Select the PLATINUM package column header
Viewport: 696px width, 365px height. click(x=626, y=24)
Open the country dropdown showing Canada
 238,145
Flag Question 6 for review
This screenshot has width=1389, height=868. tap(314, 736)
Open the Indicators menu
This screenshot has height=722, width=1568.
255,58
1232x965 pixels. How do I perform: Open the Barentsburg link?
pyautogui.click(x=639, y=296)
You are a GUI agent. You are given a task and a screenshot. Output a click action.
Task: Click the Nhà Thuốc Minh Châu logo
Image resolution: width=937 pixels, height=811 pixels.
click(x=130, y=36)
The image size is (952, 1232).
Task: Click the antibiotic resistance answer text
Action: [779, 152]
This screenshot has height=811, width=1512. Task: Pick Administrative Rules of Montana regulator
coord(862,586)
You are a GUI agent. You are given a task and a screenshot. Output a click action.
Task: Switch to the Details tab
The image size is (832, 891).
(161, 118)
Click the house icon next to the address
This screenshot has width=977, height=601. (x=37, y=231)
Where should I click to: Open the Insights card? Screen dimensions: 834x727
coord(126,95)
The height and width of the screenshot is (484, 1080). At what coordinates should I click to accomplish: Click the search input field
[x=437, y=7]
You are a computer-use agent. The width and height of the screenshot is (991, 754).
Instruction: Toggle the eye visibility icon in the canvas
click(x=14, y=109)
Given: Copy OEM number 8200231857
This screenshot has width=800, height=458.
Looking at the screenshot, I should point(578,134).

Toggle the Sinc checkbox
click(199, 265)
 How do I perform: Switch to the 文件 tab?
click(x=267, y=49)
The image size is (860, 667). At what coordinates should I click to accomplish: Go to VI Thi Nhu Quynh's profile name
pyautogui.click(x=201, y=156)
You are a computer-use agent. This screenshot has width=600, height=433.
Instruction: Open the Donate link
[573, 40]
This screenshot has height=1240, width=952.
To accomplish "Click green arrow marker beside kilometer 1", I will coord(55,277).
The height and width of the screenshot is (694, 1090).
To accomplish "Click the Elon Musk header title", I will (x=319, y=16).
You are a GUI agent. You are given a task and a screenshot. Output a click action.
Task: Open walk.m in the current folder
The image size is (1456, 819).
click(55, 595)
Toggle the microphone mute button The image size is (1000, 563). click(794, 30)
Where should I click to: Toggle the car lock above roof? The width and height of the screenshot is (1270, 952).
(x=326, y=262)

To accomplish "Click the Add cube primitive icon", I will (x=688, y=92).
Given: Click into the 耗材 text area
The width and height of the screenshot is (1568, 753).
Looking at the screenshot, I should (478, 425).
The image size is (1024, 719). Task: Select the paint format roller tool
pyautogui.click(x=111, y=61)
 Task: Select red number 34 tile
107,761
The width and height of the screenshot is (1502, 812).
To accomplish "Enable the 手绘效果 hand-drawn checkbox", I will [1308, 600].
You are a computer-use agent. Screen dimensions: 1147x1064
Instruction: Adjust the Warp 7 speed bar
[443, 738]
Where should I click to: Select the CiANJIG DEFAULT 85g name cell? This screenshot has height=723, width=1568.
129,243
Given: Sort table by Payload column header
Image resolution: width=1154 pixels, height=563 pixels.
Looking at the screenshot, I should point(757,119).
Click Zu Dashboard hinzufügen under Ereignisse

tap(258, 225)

◇ ◇ ◇ ◇ ◇ ◇ ◇

- WHAT TO DO
Find every line in the items above that contains the string "perform", treating uppercase and lowercase letters as different, and copy each of those lines.

- COMPLETE ANSWER
1232x965 pixels. How do I perform: Open the Barentsburg link?
 How do I perform: Switch to the 文件 tab?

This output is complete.